◆ What you will do ◆
What lines in the following entries hold the word "This"? Copy each one.

◆ Given information ◆
_ _ _ _ _ _ _
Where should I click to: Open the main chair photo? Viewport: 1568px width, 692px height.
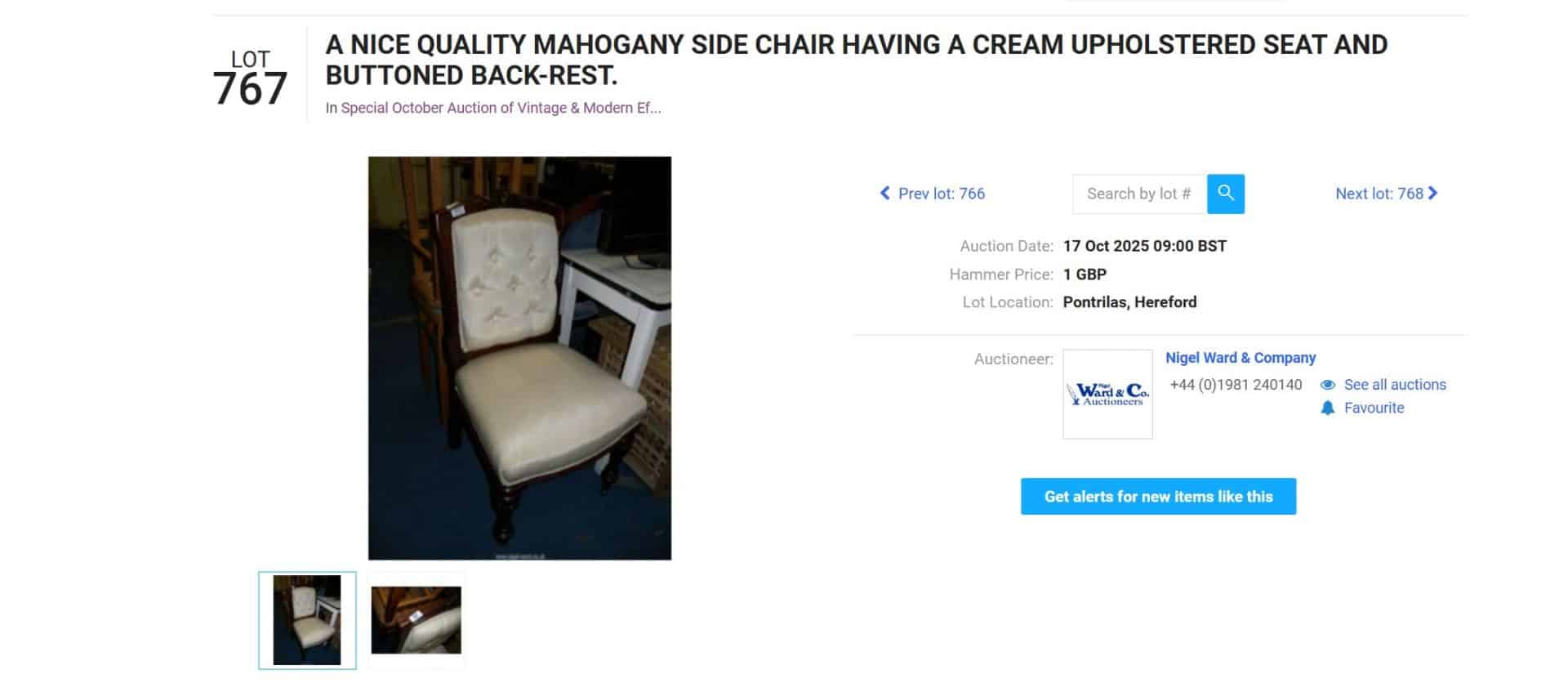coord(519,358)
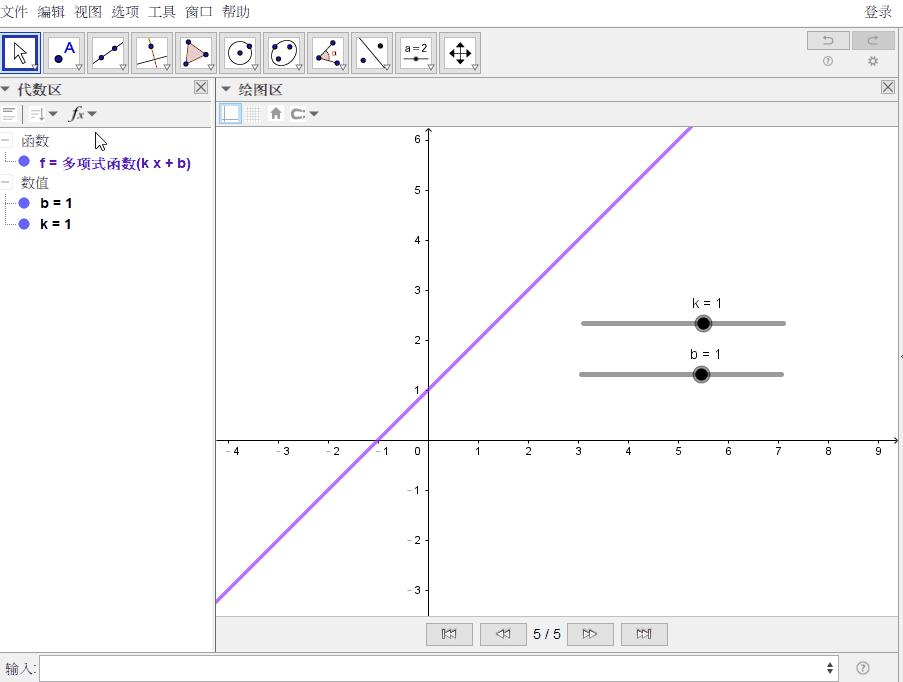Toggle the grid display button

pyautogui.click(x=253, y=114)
_ _ _ _ _ _ _
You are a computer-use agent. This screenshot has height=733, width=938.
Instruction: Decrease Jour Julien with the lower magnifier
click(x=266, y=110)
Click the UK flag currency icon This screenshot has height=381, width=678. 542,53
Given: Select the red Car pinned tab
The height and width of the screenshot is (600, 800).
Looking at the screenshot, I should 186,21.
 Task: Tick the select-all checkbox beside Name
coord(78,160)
_ _ _ _ _ _ _
◆ Solution below ◆
You are a computer-use agent. This screenshot has height=733, width=938.
Click the UK flag currency icon This screenshot has height=381, width=678. 542,53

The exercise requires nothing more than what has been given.